Nagaland is one of the “seven sisters” of the North-East India. It is one of the smaller hill states of India, it is known for its large population of tribes with their rich culture and traditions and colourful festivals.

Nagaland is a culural state where different types of community have different culure and festivals. Each community celebrates their colourful festivals according to the agrarian calendar that makes Nagaland as, a land of festivals. "NAGALAND HORNBILL FESTIVAL: FESTIVAL OF FESTIVALS" is a celebration of the colour and vibrant elements of all the tribal festivities and give a picture of Naga and cultural sensibilities. This local heritage event has become a national and international festivals and also now become a must visit event and unique attraction in the travel industry.  

 

HORNBILL FESTIVAL

Why it is celebrated

Hornbill Festival of Nagaland is named after the Great Indian Hornbill. Folklore in Nagaland represents the hornbill. Hornbill is central to the Naga tradition finding symbolic representations in their faith and costumes. One of the tales relate how a Naga youth, unable to bear his step-mother’s ill-treatment, turned into a Hornbill and took to wings promising to be in his village every year. During such fights the youth came across two of his past beloveds who are now married. Seeing his beloveds the man-hornbill plucked two feathers from his body and presented a feather to each of them. The man-hornbill flew away never to return but his gifts to his beloveds made their way into headgears as they kept dancing elegantly as human crowns at yearly held festivals for posterity’s recognition of a tradition and the enjoyment it gave to man and his community.

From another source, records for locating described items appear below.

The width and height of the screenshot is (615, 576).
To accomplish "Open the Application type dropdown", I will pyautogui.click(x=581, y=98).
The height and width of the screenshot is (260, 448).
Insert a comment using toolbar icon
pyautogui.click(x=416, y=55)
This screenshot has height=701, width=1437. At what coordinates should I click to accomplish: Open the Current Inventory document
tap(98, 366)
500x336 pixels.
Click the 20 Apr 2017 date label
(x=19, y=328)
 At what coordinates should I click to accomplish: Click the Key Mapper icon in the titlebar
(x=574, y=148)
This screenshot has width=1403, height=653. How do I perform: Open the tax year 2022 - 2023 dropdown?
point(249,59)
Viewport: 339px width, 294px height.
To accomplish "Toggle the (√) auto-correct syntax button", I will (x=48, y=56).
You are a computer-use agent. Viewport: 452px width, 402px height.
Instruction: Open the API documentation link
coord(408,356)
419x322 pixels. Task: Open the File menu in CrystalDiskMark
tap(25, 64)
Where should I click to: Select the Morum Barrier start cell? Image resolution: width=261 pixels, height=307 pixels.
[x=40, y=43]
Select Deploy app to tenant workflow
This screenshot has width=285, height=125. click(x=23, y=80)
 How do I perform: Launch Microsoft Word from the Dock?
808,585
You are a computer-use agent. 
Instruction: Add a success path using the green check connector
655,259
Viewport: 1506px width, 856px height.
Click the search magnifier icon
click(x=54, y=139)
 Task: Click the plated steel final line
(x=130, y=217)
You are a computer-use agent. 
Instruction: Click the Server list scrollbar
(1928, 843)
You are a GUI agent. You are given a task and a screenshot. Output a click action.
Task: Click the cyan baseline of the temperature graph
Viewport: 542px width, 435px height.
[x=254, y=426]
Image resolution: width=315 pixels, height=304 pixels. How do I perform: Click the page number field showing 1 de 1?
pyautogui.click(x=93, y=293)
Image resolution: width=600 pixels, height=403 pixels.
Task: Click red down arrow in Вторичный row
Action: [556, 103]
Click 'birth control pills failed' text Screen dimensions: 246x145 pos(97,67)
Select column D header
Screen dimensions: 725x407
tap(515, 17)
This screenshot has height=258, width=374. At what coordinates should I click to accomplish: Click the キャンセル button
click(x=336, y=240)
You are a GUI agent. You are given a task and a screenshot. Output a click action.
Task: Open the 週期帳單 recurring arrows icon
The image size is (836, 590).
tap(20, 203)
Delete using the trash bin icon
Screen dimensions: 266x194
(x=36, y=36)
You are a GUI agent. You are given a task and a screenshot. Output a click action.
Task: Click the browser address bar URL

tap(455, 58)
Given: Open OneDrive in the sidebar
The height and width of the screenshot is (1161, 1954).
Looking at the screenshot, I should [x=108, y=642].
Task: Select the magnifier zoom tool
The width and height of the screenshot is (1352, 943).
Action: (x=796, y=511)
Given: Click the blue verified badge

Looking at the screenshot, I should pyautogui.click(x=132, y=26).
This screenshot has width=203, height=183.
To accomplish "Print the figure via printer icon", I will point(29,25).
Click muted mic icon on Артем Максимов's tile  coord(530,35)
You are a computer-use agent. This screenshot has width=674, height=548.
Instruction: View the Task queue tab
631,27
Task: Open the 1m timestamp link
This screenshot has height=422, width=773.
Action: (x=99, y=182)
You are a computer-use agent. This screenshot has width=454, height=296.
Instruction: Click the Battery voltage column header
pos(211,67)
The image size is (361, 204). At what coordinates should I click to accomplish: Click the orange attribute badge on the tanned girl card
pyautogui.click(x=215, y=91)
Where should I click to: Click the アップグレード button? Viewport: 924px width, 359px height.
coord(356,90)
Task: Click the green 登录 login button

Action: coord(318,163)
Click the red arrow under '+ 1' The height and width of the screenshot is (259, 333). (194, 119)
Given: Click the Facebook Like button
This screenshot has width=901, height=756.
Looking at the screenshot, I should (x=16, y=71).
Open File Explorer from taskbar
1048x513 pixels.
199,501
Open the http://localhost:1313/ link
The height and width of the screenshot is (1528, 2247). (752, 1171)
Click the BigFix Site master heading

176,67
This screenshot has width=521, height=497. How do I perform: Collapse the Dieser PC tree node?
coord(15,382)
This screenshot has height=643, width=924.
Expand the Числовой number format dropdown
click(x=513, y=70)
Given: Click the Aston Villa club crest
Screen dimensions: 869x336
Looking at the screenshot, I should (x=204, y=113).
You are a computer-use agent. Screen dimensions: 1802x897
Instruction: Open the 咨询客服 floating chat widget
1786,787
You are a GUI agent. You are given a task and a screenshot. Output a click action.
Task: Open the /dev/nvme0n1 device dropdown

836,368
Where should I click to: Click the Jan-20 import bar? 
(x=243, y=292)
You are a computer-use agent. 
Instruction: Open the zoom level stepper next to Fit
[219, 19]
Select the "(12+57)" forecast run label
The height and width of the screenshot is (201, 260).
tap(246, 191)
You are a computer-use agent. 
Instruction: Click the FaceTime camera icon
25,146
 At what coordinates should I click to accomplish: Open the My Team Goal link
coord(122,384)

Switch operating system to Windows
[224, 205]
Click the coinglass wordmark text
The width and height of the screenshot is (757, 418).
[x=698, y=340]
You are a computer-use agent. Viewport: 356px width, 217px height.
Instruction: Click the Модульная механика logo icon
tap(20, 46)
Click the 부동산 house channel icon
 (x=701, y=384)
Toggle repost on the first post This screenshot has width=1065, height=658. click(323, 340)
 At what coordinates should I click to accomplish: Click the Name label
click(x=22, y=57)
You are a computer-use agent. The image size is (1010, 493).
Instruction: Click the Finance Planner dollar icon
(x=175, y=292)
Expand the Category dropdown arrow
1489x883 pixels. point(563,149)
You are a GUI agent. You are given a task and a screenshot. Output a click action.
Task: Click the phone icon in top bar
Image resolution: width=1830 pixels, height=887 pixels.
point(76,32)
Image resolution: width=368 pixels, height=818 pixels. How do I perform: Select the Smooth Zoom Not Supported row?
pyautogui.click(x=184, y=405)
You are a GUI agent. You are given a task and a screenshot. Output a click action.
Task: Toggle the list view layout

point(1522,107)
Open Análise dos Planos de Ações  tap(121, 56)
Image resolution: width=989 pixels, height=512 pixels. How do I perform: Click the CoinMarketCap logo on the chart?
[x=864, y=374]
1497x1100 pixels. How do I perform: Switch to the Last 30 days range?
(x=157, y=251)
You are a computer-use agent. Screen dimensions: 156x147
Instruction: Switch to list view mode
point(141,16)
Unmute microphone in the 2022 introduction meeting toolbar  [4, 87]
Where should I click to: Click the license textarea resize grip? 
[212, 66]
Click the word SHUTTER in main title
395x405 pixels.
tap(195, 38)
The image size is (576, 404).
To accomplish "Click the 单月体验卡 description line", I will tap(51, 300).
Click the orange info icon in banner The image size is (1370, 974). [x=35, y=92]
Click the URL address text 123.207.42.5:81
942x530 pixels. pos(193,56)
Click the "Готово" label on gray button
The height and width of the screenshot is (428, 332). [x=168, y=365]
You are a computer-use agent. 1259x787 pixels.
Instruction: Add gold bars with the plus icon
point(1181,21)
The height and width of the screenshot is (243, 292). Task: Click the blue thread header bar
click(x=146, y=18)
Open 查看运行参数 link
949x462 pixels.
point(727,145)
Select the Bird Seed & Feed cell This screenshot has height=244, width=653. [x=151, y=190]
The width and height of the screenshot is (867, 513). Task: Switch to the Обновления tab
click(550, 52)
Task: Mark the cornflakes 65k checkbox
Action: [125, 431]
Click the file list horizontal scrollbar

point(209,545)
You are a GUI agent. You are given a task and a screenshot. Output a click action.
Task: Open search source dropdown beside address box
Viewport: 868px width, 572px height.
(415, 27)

The main aim of the festival is to rejuvenate and protect the culture of Nagaland and display its cultural values and traditions.

Hornbill represents or shows nobility – beauty and bravery and because of its roar-like call, its strength is believed to be equal to that of a tiger. It is also a symbol of fertility for reproductive and agricultural.

The Hornbill Festival takes place between the 1st December, which is the Nagaland Formation Day, till the 7th of December. It is coducted annually. Because of its grand success and ability in attracting more number of tourists from across India and abroad, the Hornbill Festival has been extended for another three days which is, till the 10th of December.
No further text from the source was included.